— Problem details —
Reproduce each of the records below verbatim, line for line.

— Provided data —
=== Section Start ===

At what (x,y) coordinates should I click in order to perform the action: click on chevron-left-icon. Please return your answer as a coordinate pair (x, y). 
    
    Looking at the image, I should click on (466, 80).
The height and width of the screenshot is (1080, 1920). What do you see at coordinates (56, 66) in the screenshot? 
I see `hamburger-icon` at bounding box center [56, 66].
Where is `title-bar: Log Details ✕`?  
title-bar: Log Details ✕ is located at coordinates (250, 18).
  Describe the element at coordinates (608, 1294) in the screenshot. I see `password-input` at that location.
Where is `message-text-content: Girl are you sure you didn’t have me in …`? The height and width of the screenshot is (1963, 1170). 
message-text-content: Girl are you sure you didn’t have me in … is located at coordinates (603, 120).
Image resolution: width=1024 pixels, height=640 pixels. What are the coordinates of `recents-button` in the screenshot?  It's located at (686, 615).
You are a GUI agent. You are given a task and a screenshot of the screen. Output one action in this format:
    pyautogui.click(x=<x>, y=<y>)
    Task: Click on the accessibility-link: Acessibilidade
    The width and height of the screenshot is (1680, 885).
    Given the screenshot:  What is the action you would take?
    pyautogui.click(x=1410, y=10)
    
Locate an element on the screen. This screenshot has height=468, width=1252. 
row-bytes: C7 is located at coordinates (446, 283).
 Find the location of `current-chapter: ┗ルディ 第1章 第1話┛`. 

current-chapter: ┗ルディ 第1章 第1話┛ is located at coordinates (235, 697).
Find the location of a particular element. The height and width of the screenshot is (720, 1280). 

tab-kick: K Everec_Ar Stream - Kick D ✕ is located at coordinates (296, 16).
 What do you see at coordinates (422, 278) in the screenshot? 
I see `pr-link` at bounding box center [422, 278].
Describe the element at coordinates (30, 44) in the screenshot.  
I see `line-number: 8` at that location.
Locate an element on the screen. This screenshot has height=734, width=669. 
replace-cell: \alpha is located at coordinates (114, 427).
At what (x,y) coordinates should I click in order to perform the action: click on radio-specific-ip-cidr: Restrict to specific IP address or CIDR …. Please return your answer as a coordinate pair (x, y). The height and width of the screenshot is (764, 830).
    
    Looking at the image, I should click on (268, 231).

=== Section End ===

— Exercise output —
At what (x,y) coordinates should I click in order to perform the action: click on chevron-left-icon. Please return your answer as a coordinate pair (x, y). 
    
    Looking at the image, I should click on (466, 80).
The height and width of the screenshot is (1080, 1920). What do you see at coordinates (56, 66) in the screenshot? 
I see `hamburger-icon` at bounding box center [56, 66].
Where is `title-bar: Log Details ✕`?  
title-bar: Log Details ✕ is located at coordinates (250, 18).
  Describe the element at coordinates (608, 1294) in the screenshot. I see `password-input` at that location.
Where is `message-text-content: Girl are you sure you didn’t have me in …`? The height and width of the screenshot is (1963, 1170). 
message-text-content: Girl are you sure you didn’t have me in … is located at coordinates (603, 120).
Image resolution: width=1024 pixels, height=640 pixels. What are the coordinates of `recents-button` in the screenshot?  It's located at (686, 615).
You are a GUI agent. You are given a task and a screenshot of the screen. Output one action in this format:
    pyautogui.click(x=<x>, y=<y>)
    Task: Click on the accessibility-link: Acessibilidade
    The width and height of the screenshot is (1680, 885).
    Given the screenshot:  What is the action you would take?
    pyautogui.click(x=1410, y=10)
    
Locate an element on the screen. This screenshot has height=468, width=1252. 
row-bytes: C7 is located at coordinates (446, 283).
 Find the location of `current-chapter: ┗ルディ 第1章 第1話┛`. 

current-chapter: ┗ルディ 第1章 第1話┛ is located at coordinates (235, 697).
Find the location of a particular element. The height and width of the screenshot is (720, 1280). 

tab-kick: K Everec_Ar Stream - Kick D ✕ is located at coordinates (296, 16).
 What do you see at coordinates (422, 278) in the screenshot? 
I see `pr-link` at bounding box center [422, 278].
Describe the element at coordinates (30, 44) in the screenshot.  
I see `line-number: 8` at that location.
Locate an element on the screen. This screenshot has height=734, width=669. 
replace-cell: \alpha is located at coordinates (114, 427).
At what (x,y) coordinates should I click in order to perform the action: click on radio-specific-ip-cidr: Restrict to specific IP address or CIDR …. Please return your answer as a coordinate pair (x, y). The height and width of the screenshot is (764, 830).
    
    Looking at the image, I should click on (268, 231).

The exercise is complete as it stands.